Как результаты анализа помогут врачу в подборе терапии?
Знание вашего типа метаболизма позволяет врачу действовать точно, а не эмпирически (методом проб и ошибок), а сразу назначить вам тот статин и ту дозу, которые будут для вас максимально безопасными и эффективными. Получив ваш генетический «паспорт» на статины, квалифицированный врач точно знает, какой препарат можно назначить в стандартной дозировке, какой – в сниженной, а какой назначать не следует.
Сдать тест Молекулярно-генетическое исследование при подборе терапии статинами.
Заключение
Молекулярно-генетическое исследование — это инвестиция в вашу безопасность и уверенность в лечении.

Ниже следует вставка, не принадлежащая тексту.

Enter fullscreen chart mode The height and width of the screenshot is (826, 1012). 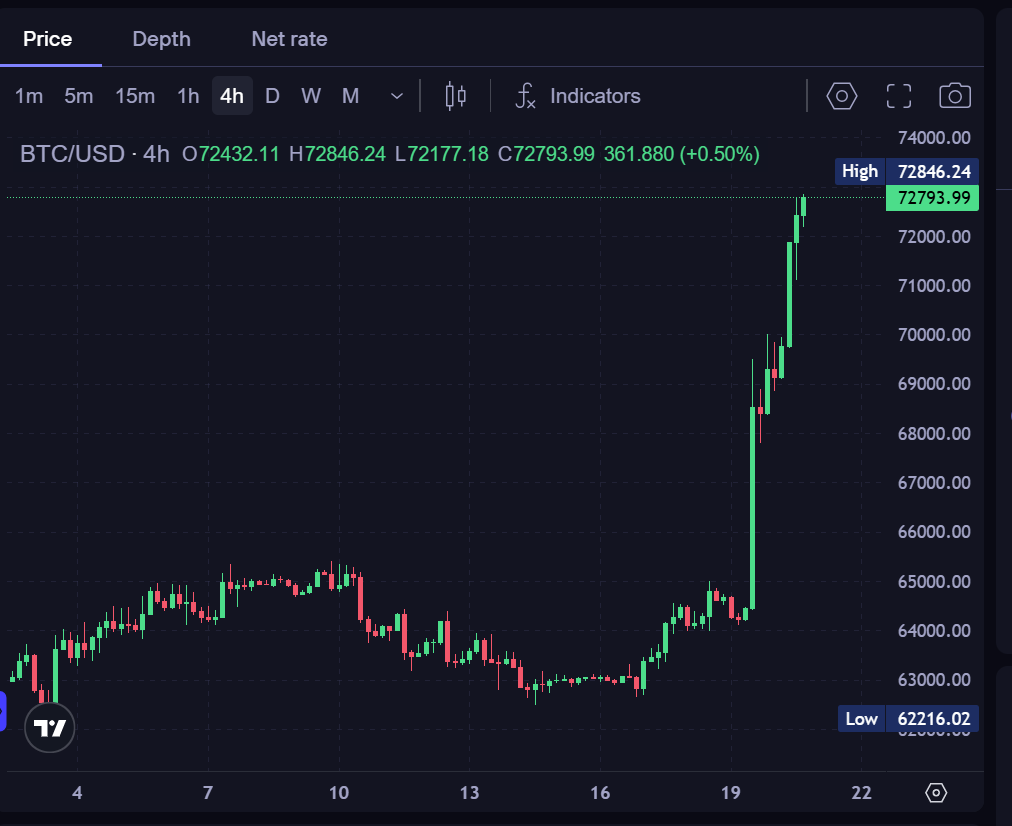click(x=898, y=96)
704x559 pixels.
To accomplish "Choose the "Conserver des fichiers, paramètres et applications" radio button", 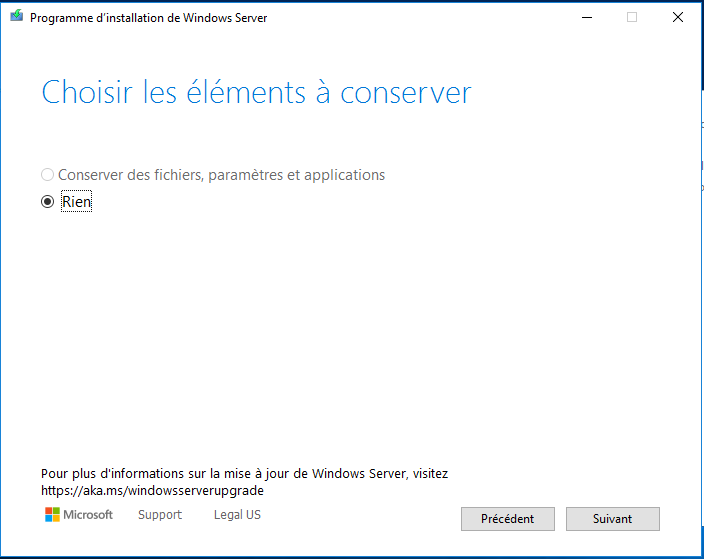I will coord(48,175).
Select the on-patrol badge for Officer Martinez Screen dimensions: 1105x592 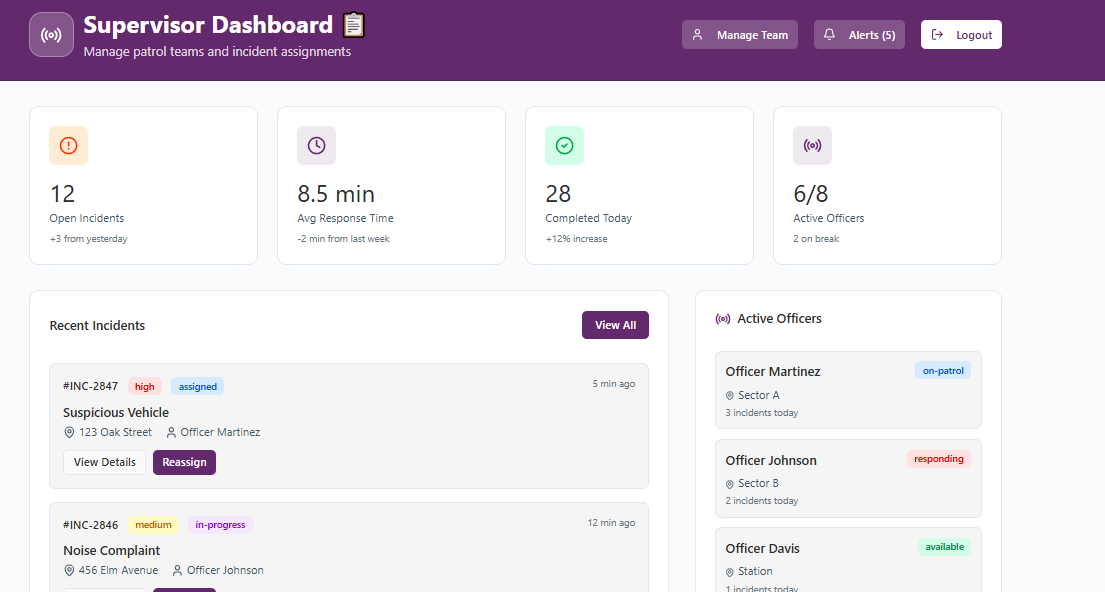[943, 370]
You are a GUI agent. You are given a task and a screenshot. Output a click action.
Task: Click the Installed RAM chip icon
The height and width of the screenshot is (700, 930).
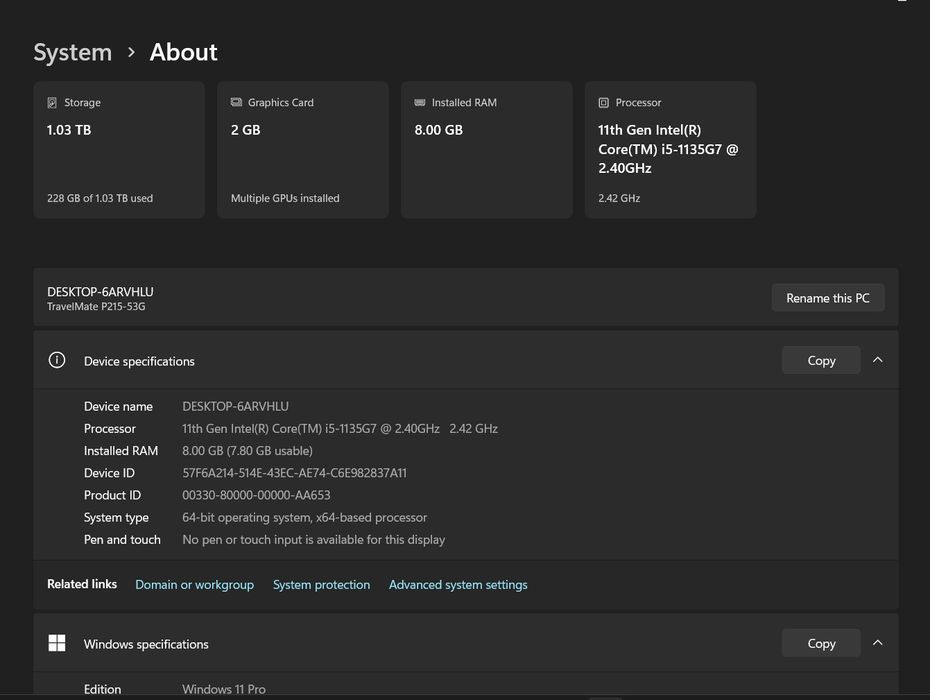[x=420, y=103]
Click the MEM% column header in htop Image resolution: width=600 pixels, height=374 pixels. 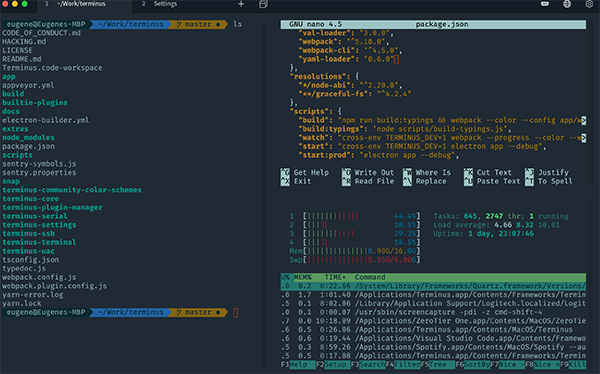(302, 277)

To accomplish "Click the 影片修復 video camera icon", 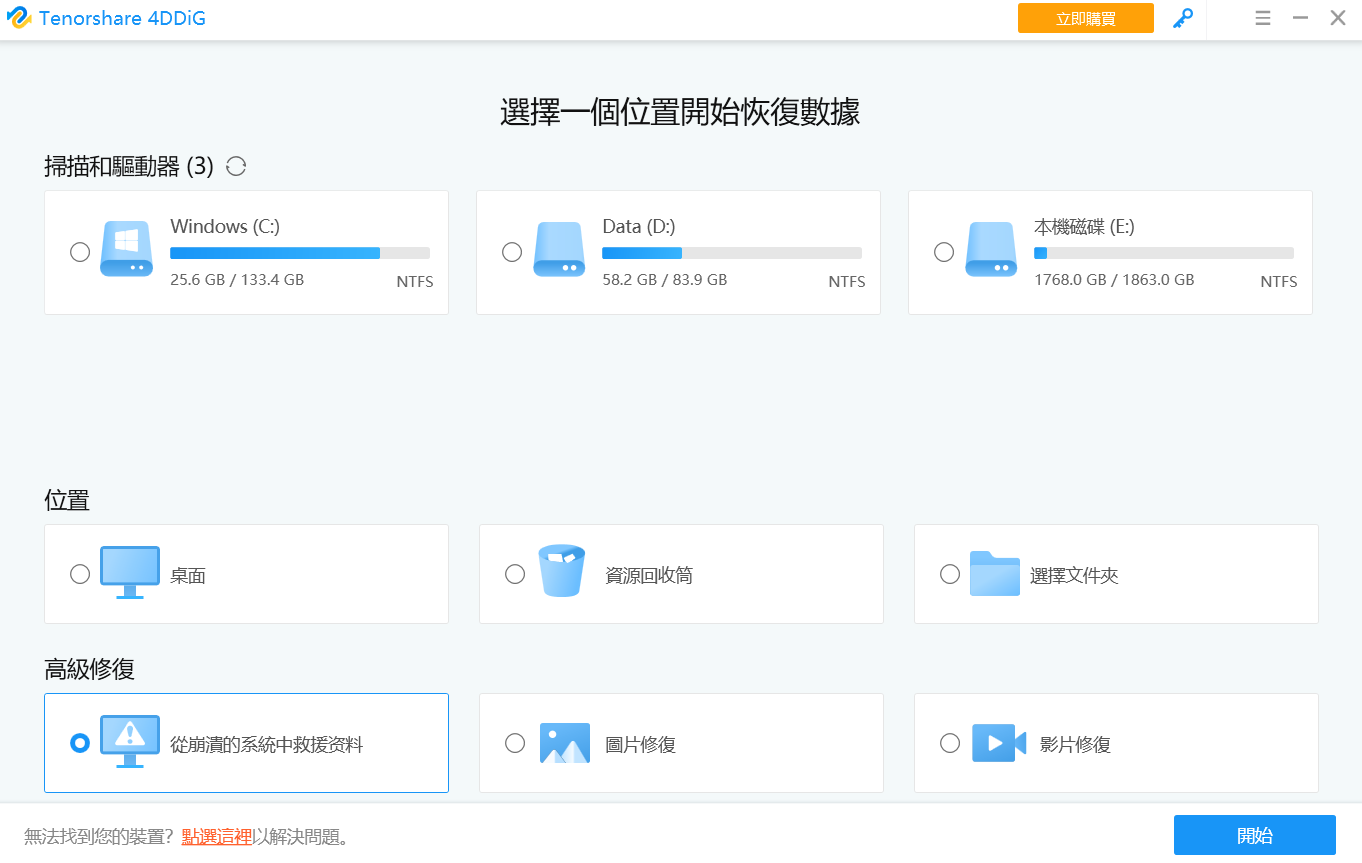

Оно позволяет перейти от универсального подхода к персонализированной медицине, где терапия подбирается именно под вас.
- Снижает риск побочных эффектов (особенно со стороны мышц).
- Повышает приверженность лечению — вы будете спокойны, принимая препарат, который подходит вам с учетом вашего генотипа.
- Экономит время и деньги, позволяя сразу выбрать эффективный и безопасный вариант, минуя метод проб и ошибок.
Обязательно обсудите со своим лечащим врачом возможность проведения такого анализа перед началом терапии статинами. Это современный и разумный подход к сохранению вашего здоровья на долгие годы.
Важно: Данная статья является ознакомительной и не заменяет консультации квалифицированного медицинского работника. Все решения о назначении анализов и коррекции терапии должен принимать ваш лечащий врач.